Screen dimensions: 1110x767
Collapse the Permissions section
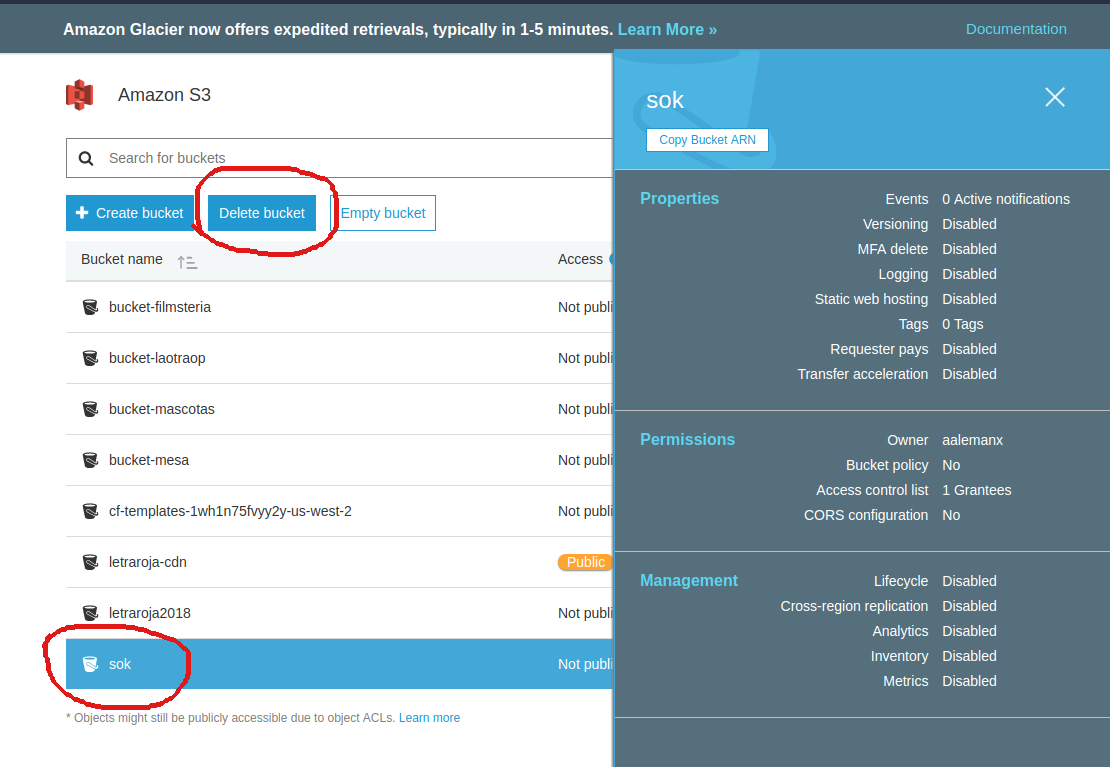(x=687, y=439)
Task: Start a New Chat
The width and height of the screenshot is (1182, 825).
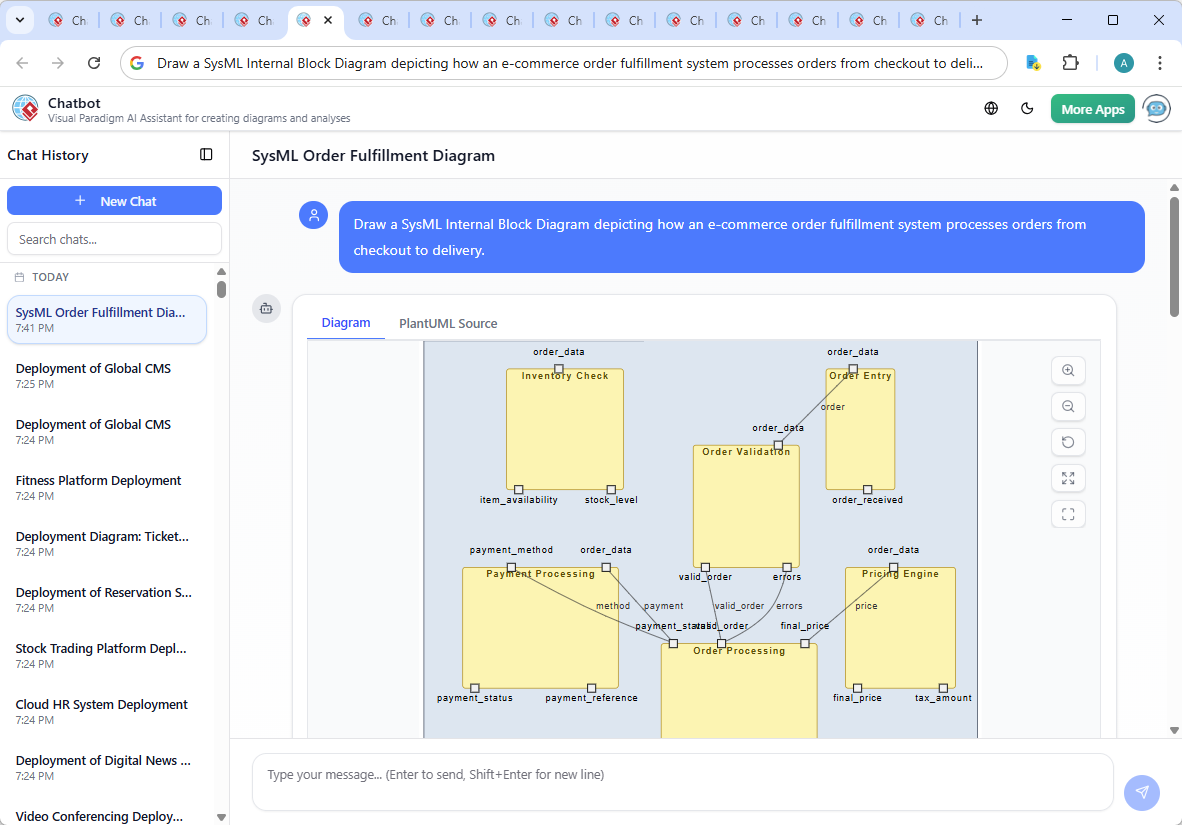Action: (114, 200)
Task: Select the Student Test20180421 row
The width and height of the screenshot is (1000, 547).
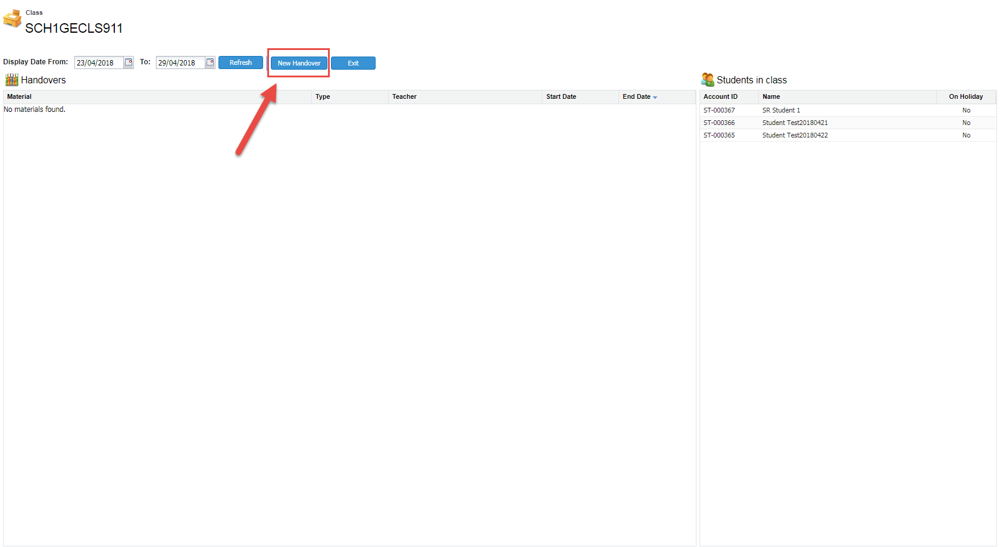Action: click(x=794, y=123)
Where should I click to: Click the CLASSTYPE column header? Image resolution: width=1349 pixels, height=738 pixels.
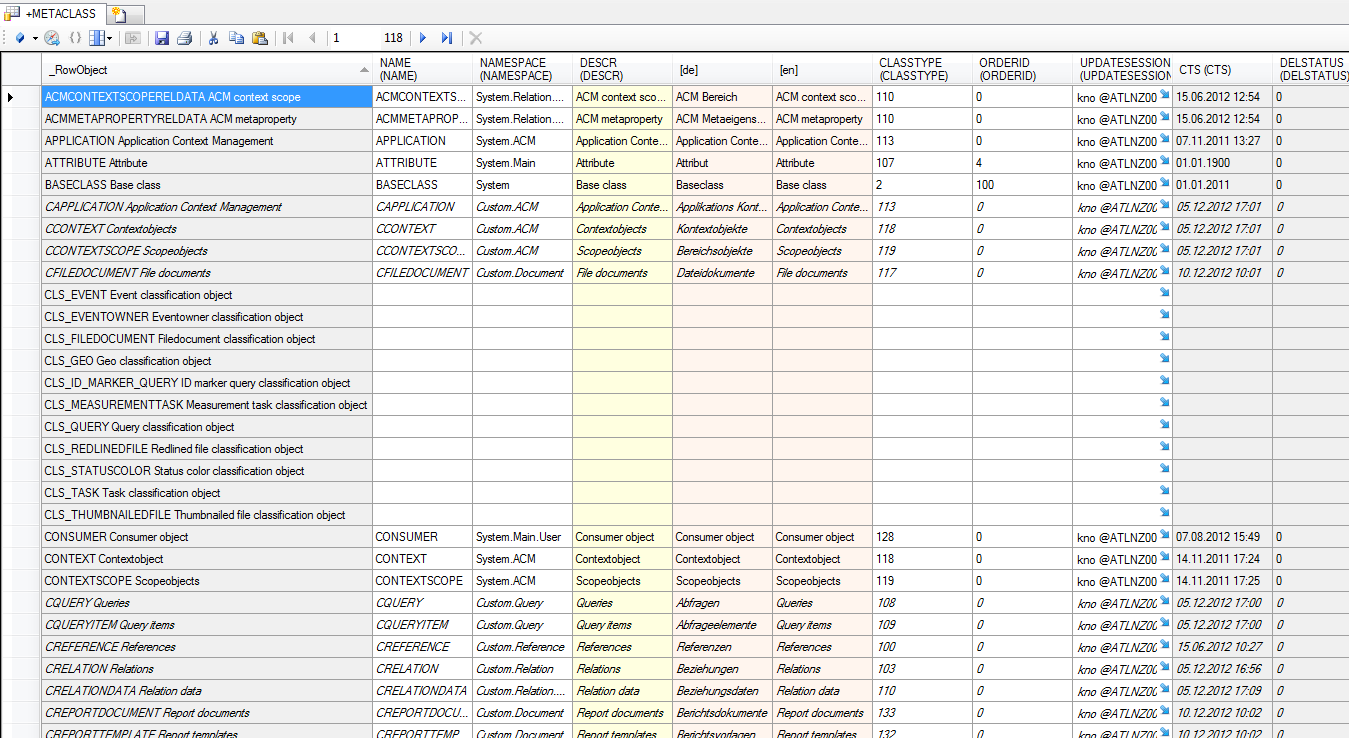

* * *

WORK REQUEST: Your reply should hold exactly the lines from the line containing "Task: Start a New Chat" through the final line of the listing, and none of the pictures.

SOLUTION:
Task: Start a New Chat
The width and height of the screenshot is (1182, 825).
Action: (114, 200)
Task: Select the Student Test20180421 row
The width and height of the screenshot is (1000, 547).
Action: click(x=794, y=123)
Where should I click to: Click the CLASSTYPE column header? Image resolution: width=1349 pixels, height=738 pixels.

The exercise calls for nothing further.